Composer Blogs@Sequenza21.com
Composer/keyboardist/producer Elodie Lauten creates operas, music for dance and theatre, orchestral, chamber and instrumental music. Not a household name, she is however widely recognized by historians as a leading figure of post-minimalism and a force on the new music scene, with 20 releases on a number of labels.

Her opera Waking in New York, Portrait of Allen Ginsberg was presented by the New York City Opera (2004 VOX and Friends) in May 2004, after being released on 4Tay, following three well-received productions. OrfReo, a new opera for Baroque ensemble was premiered at Merkin Hall by the Queen's Chamber Band, whose New Music Alive CD (released on Capstone in 2004) includes Lauten's The Architect. The Orfreo CD was released in December 2004 on Studio 21. In September 2004 Lauten was composer-in-residence at Hope College, MI. Lauten's Symphony 2001, was premiered in February 2003 by the SEM Orchestra in New York. In 1999, Lauten's Deus ex Machina Cycle for voices and Baroque ensemble (4Tay) received strong critical acclaim in the US and Europe. Lauten's Variations On The Orange Cycle (Lovely Music, 1998) was included in Chamber Music America's list of 100 best works of the 20th century.

Born in Paris, France, she was classically trained as a pianist since age 7. She received a Master's in composition from New York University where she studied Western composition with Dinu Ghezzo and Indian classical music with Ahkmal Parwez. Daughter of jazz pianist/drummer Errol Parker, she is also a fluent improviser. She became an American citizen in 1984 and has lived in New York since the early seventies

Visit Elodie Lauten's Web Site
Saturday, November 25, 2006
Ethnomusicology in the backyard

21st century ethnomusicologists, as reflected in Music and Technoculture, a series of essays edited by Lysloff and Gay (2003, Wesleyan University Press), are applying their analysis of music as culture beyond the study of so-called ‘native’ cultures to new cultures developing here and now in the western world. I like this book for its questioning of exoticism.
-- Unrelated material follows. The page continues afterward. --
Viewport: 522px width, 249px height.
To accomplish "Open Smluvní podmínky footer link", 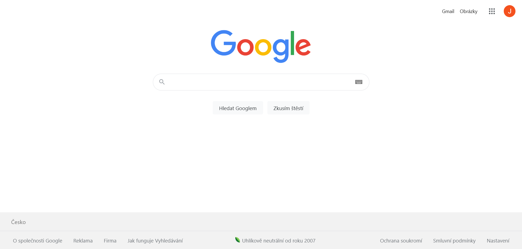I will [x=454, y=241].
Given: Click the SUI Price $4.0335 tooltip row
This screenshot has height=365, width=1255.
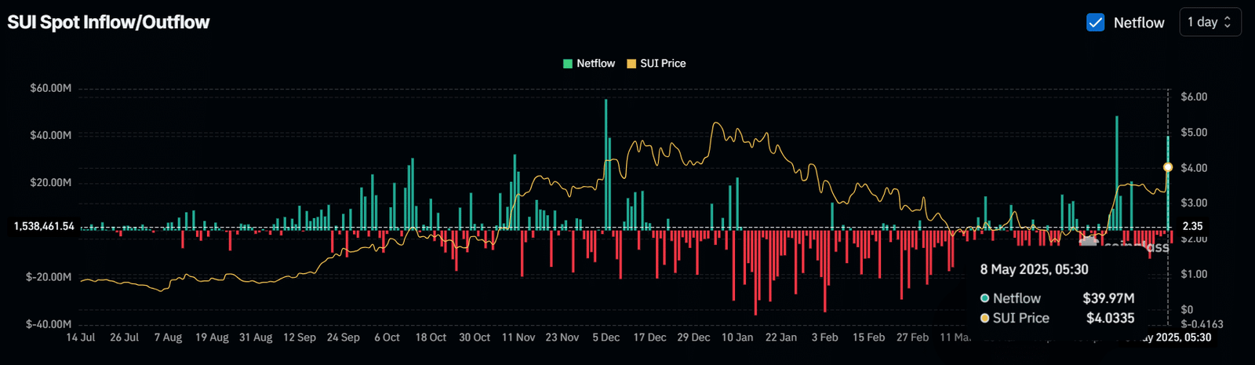Looking at the screenshot, I should (1057, 318).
Third-world cultures have evolved as they are affected by technology and modernism; there is a complex interactivity between the new and the old, even down to the way the music is recorded on location by ethnomusicologists themselves, who are looking for an authenticity that may be completely out of date, and therefore altered.

These very same recordings find their way into pop songs, from Brian Jones gathering soundtracks in Morocco for inspiration, to the height of new age music, with the case of Enigma’s use of Taiwanese vocal polyphonies. The Enigma CD sold seven million copies worldwide. The license for the recording of the polyphonies was obtained from the Chinese Folk Arts Foundation, but the Taiwanese singers never got paid beyond the initial small fee they received for the performance. Somehow, and completely legally, an ethno-error was perpetrated.
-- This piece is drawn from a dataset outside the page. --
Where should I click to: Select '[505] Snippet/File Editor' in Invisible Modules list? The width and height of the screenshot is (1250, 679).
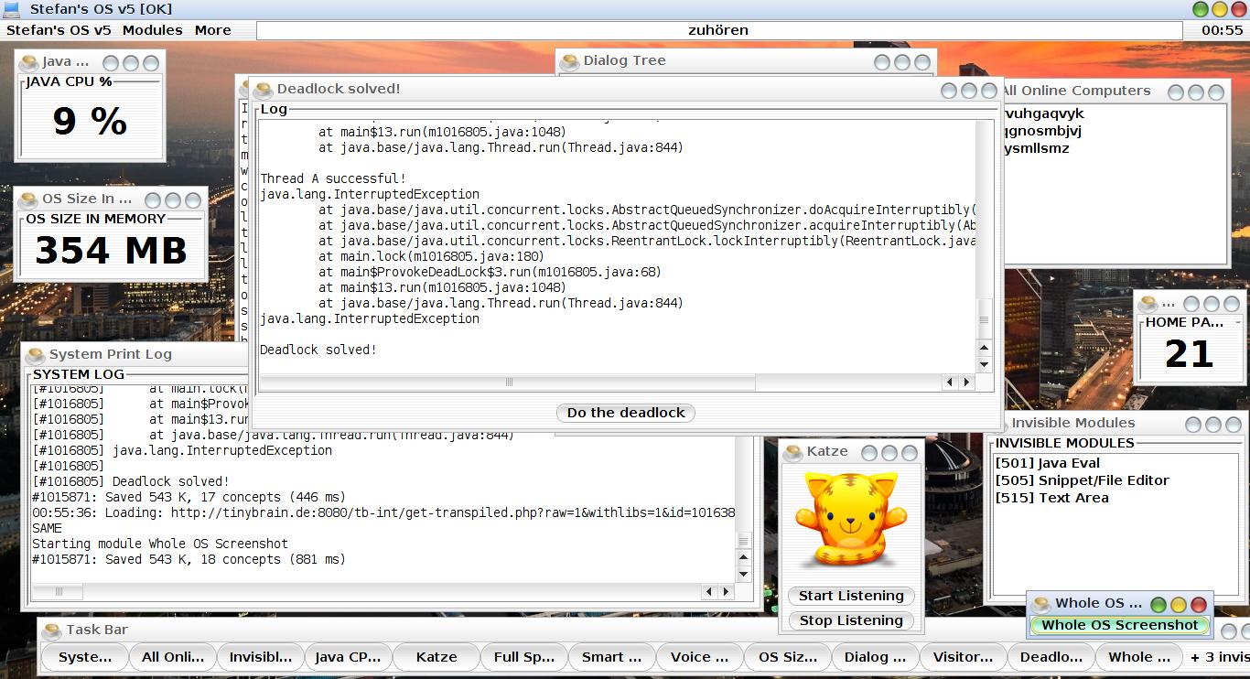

Another article presents the case of muzak used in commercial spaces, frighteningly pointing out that by numbers alone, this is what the majority of people worldwide actually listen to.

An essay devotes itself to Madonna and Björk, emphasizing any creative input they may have had in the production of their tunes; my only objection is, these commercial superstars chosen to represent women in music act as a foil to only further hide the work of serious women composers and skew the perception of women’s role in musical evolution.

Most interestingly, an article comes up with a new term, Mod culture – not the sixties Mods, but the module-oriented culture of shared music on the internet, a new form of culture in which songs are digitally synthesized, exchanged and recreated by multiple authors, with a striking revelation: the very notion of single authorship and ownership of a piece of music is possibly on its way out. 'Composers' in a traditional sense, as all-powerful controllers of musical content, are already an endangered species, while "we are moving from a modernist culture of calculation to a postmodernist culture of simulation" (Sherry Turkle, Life on the Screen, 1997). The rational simplicity of modernism with its predictable geometry is replaced by the complex, interactive, decentralized, iterative postmodernism with its fractal geometry of chaos, which means that creatively we may have to decentralize the composing process, which is not so unfamiliar, as some of our forefathers have experimented with chance elements and collective participation in their compositions, but in time this may become the mainstream as opposed to the avant-garde.